» YOUR GOAL
All lines from the one containing "Januar 2024 (74, 1468)" through the final line of the entries are to be written out verbatim; no other line is to be included.
==========
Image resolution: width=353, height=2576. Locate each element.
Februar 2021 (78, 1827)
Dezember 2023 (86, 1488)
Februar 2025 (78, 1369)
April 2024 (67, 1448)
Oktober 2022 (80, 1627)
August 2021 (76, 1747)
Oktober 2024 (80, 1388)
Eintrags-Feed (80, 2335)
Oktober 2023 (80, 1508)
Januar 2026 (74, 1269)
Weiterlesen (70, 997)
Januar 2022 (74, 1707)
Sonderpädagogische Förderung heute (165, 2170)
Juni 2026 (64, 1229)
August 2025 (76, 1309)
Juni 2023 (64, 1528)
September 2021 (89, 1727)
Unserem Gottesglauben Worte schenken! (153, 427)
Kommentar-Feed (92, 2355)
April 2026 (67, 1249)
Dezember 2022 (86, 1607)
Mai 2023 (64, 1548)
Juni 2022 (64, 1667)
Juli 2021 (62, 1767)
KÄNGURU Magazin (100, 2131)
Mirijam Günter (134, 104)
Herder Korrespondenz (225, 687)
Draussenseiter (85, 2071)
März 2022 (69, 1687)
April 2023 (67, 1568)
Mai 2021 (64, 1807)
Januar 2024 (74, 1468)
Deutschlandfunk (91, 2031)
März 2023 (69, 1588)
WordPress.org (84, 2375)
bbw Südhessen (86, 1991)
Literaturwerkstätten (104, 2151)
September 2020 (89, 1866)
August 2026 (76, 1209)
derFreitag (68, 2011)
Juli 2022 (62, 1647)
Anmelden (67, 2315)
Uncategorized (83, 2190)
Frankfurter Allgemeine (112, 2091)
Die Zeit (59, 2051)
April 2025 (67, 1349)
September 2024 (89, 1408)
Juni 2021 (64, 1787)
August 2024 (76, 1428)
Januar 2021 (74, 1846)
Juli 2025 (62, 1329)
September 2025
==========
» RESULT
Januar 2024 (74, 1468)
Deutschlandfunk (91, 2031)
März 2023 (69, 1588)
WordPress.org (84, 2375)
bbw Südhessen (86, 1991)
Literaturwerkstätten (104, 2151)
September 2020 (89, 1866)
August 2026 (76, 1209)
derFreitag (68, 2011)
Juli 2022 (62, 1647)
Anmelden (67, 2315)
Uncategorized (83, 2190)
Frankfurter Allgemeine (112, 2091)
Die Zeit (59, 2051)
April 2025 (67, 1349)
September 2024 (89, 1408)
Juni 2021 (64, 1787)
August 2024 (76, 1428)
Januar 2021 (74, 1846)
Juli 2025 (62, 1329)
September 2025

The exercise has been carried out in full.